Елена прикрыла глаза. Она вспомнила тот серый день в МФЦ. Презрительный взгляд сестры. Ненависть в глазах матери. «Семьи у тебя больше нет». Вспомнила, как Вика называла ее «ломовой лошадью».
— Мам, — спокойно сказала Елена. — Квартиру продавать мы не будем. Это наследство Артема. А долги Вики — это долги Вики. Она взрослая женщина, пусть продает свой айфон, идет работать. Хоть администратором, хоть уборщицей, хоть на завод.

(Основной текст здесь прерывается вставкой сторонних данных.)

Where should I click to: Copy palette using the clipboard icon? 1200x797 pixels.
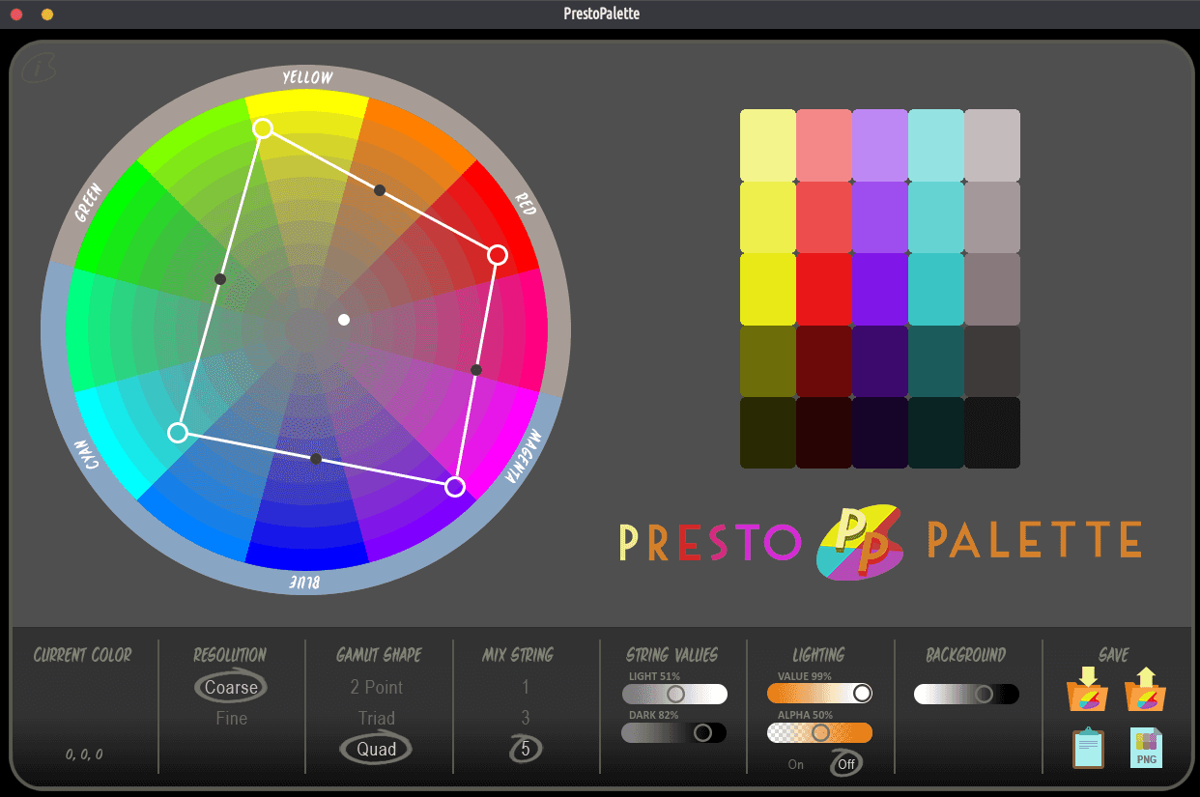click(x=1088, y=748)
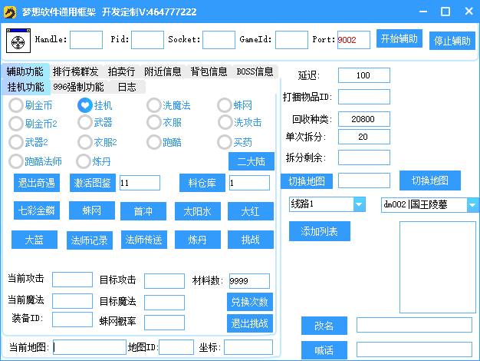
Task: Open the 线路1 dropdown
Action: [x=359, y=204]
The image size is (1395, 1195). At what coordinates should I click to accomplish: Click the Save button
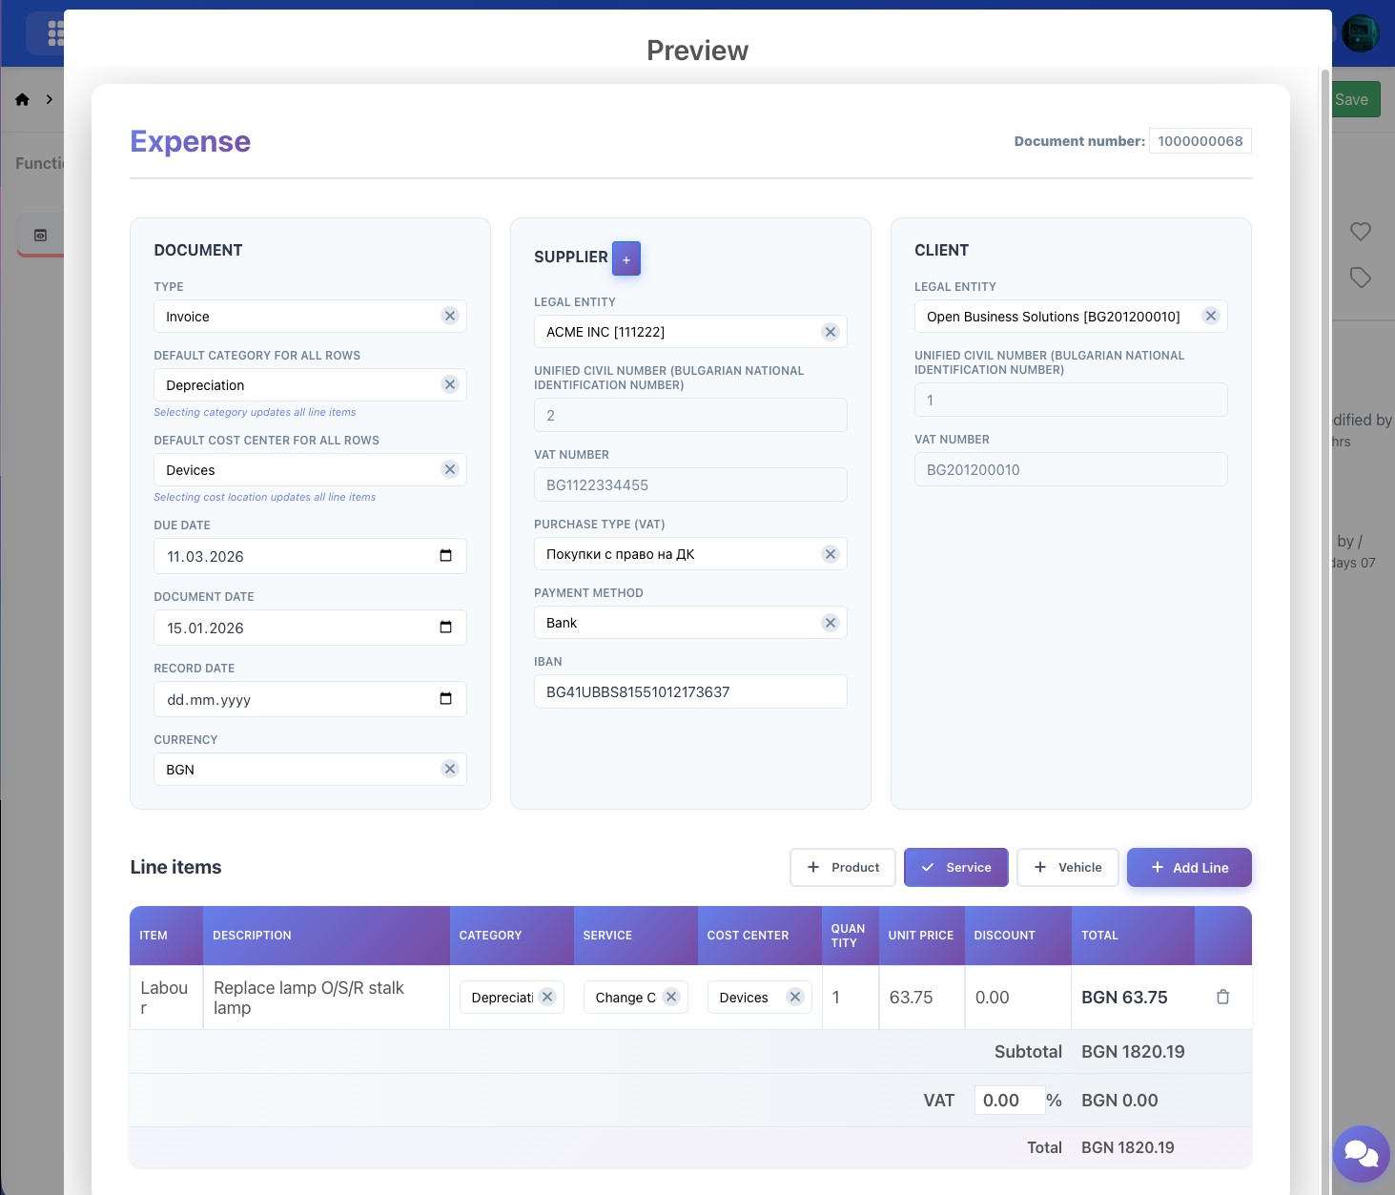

— Ты что, родную сестру бросишь в беде?! — привычно взвизгнула мать, пытаясь вернуть контроль над ситуацией. — У тебя сердце есть?!
— Есть, мам. И память тоже есть. Помнишь, ты говорила: «Квартиру на младшую, старшей и так муж купит»? И еще говорила, что мужья приходят и уходят. Так вот, мам. Муж мне действительно купил квартиру, мы живем в своем жилье. И муж, кстати, никуда не ушел, он рядом. А вы со своей хитрой схемой остались у разбитого корыта. Цветочек тепличный встретился с реальностью, и я тут ни при чем.
— Тварь! — закричала мать в трубку. — Какая же ты…
Елена нажала отбой. Руки немного дрожали, но на душе было спокойно. Она подошла к окну. Там, во дворе их новой, светлой квартиры, в песочнице играл подросший Артем, а Костя сидел на скамейке рядом и читал книгу, иногда поглядывая на сына.
Елена поняла, что поступила тогда правильно. Жалость и чувство вины — плохие советчики, когда речь идет о будущем твоих детей. А свои метры — это не просто бетон, это свобода. Свобода не брать трубку, когда звонит прошлое, и жить свою собственную, счастливую жизнь.